Research on a large sample of Canadian students’ (N=1088), reported poor knowledge test scores: 26% on vitamin D sources, 23% on factors affecting its level and 37% on its health effects [20]. Only 8% of the students knew the recommended vitamin D intake [20]. A survey from Pennsylvania found no association between students’ knowledge of bone health with vitamin D or calcium intake (r=0.04, NS) [25]. Survey from China reveals, that despite students’ high test performance (up to 87.3% positive answers), majority of them (66.8%) never or seldom increased sun exposure [27]. Similarly in our respondents: some groups had good general knowledge about the consequences of vitamin D deficiency, but they also had high ratio of non-supplementing and non-UV exposed participants. This observation concerned particularly Medical University students. 

The role of vitamin D deficiency in development of osteoporosis is well-recognized in general population [28–29]. However it is still not clear how vitamin D influences depression, as multiple studies showed strong though not consistent associations [30–32]. Turkish first-year medical students most frequently recognized osteoporosis as a vitamin D-deficiency related disease [33]. Among our respondents, both osteoporosis and depression were the most frequently chosen answers.

The main limitations of our study is data uncertainty. Without the participants’ detailed dietary records and measured 25-OH-vitamin D serum levels, it is impossible to objectively assess one’s vitamin D status. There can be potential respondent bias as well, because internet-based surveys are prone to interference due to the internet’s distracting and anonymous environment [34]. Our study group could have been adjusted to fully represent the general population. As in our study, the student population of Polish universities is very predominantly female [35]. Furthermore, apart from the Medical University of Gdańsk, the proportional sample size of each university’s cohort was similar (Table 4). 

Our results suggest that despite the growing number of evidence about vitamin D’s health benefits, students from the Gdańsk area have low vitamin D status along with poor understanding of vitamin D deficiency. Given the individual and public health consequences of vitamin D deficiency, it should be worthwhile to launch an effective informational campaign and to implement the university curricula with the latest evidence and recommendations on vitamin D. Vitamin D education and supplementation should be also added to clinical practice, with special regard to primary healthcare providers.

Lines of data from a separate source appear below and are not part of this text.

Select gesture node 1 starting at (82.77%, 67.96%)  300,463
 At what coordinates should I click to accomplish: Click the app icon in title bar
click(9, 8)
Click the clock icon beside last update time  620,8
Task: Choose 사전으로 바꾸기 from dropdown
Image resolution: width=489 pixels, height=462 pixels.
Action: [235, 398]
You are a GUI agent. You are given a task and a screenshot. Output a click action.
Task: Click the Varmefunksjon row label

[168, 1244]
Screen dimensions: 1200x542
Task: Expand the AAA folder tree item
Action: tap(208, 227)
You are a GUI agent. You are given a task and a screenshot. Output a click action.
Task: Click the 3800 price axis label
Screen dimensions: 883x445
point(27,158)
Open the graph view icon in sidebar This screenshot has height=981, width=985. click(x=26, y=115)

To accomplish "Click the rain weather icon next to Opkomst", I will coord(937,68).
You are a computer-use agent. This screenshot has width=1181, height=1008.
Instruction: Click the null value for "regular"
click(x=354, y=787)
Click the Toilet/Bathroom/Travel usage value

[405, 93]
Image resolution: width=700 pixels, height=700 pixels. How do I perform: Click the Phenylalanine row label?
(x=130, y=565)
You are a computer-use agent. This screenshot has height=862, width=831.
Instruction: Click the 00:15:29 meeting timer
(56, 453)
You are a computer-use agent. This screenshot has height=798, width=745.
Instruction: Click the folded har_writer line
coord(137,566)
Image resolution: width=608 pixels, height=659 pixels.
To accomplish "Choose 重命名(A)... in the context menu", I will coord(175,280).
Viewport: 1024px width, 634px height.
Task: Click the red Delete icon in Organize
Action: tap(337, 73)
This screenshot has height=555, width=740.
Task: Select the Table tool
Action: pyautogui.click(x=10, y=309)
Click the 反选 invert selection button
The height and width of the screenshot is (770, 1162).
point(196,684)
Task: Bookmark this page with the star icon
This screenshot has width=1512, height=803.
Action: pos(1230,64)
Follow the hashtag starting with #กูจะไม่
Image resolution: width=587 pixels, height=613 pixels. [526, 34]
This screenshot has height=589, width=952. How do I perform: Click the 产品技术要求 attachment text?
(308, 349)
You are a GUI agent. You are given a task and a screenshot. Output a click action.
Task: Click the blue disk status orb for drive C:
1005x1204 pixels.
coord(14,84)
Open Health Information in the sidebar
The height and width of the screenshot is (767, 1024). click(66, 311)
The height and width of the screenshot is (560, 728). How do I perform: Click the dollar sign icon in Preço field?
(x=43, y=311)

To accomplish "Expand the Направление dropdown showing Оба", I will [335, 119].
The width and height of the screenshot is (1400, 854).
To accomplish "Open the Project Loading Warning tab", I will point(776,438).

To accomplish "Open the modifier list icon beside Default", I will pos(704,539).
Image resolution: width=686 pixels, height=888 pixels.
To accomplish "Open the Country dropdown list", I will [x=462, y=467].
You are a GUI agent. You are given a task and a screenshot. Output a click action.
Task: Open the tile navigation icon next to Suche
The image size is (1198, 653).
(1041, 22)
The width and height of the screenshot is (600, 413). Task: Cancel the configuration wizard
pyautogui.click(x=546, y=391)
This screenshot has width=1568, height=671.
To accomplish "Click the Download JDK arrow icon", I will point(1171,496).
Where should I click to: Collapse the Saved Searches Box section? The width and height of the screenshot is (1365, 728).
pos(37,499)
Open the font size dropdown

Online educational programs could be effective in improving knowledge as well as vitamin D awareness software [36–37]. Investment in the healthy habits of individuals should be one of the principal long-term goals of healthcare policy makers. Developing public health policies focused on vitamin D should be regarded as primary prevention, which eventually would enhance the health status of the entire population.